• Written problem 1:
Answer these questions from the excerpt on First Data employees in Omaha:
(a) According to the company spokeswoman, how many employees lost their jobs last week?
(b) How many other workers were given the option of participating in the performance improvement program?
(c) How many months of severance pay did James Wages say he received?
• Written problem 2:
Retype the passage of the excerpt on First Data employees in Omaha that begins at the words "Accepting a three-month" and stops after the words "employment was terminated.".

• Excerpt provided:
* Begin *

About 20 employees at First Data Corp. are no longer employed by the company in Omaha after they declined to participate in a performance improvement program.

The employees lost their jobs last week, 19 in all, according to company spokeswoman Nancy Etheredge, who said the numbers will fluctuate as a pool of designated employees decide if they want to remain at the company or not.

Etheredge said 67 other workers of the 5,000 or so employed in Omaha by the payment processing company were given the option of participating in the performance improvement program as part of their ongoing employment, Etheredge said.

Accepting a three-month performance improvement plan was a condition of continued employment for the designated workers, according to software engineer James Wages, who said he was one of the workers terminated last week after declining to participate.

Wages said he would not have been offered severance pay if he stayed on and failed to satisfy the performance plan; as is, he said, he got three months of severance pay after he declined to participate and his employment was terminated.

“I fell into the bottom percentage of their staff rankings,” said Wages, a 27-year veteran of Atlanta-based First Data, founded in Omaha in the 1960s. “My choices were to go on their three-month ‘performance improvement plan’ or be fired. I was given the weekend to make my choice.”

* End *

• Dataset items:

* Begin *

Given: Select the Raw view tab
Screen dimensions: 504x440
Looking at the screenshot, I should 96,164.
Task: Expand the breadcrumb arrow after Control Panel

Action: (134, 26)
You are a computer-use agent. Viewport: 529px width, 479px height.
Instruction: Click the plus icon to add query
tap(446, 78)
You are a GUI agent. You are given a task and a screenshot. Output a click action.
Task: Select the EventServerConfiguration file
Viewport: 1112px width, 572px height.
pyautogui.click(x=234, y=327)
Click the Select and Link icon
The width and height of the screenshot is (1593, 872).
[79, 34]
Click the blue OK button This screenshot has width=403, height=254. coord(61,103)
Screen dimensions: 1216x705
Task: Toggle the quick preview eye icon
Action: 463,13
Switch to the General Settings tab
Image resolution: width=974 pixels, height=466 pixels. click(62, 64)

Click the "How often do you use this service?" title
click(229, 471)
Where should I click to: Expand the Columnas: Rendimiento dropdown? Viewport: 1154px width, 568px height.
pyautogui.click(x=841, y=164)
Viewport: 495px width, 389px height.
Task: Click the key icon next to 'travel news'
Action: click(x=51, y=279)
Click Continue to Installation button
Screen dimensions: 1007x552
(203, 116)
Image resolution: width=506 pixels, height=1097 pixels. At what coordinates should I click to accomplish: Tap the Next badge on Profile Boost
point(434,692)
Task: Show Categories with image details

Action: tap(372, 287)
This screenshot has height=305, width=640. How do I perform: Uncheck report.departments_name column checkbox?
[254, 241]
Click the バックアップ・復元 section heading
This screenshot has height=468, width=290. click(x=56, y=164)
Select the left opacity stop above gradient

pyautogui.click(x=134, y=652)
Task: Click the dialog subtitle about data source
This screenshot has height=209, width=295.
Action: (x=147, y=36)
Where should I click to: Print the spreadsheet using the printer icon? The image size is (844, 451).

* End *

• Finished answer 1:
(a) 19
(b) 67
(c) Three months

• Finished answer 2:
Accepting a three-month performance improvement plan was a condition of continued employment for the designated workers, according to software engineer James Wages, who said he was one of the workers terminated last week after declining to participate.

Wages said he would not have been offered severance pay if he stayed on and failed to satisfy the performance plan; as is, he said, he got three months of severance pay after he declined to participate and his employment was terminated.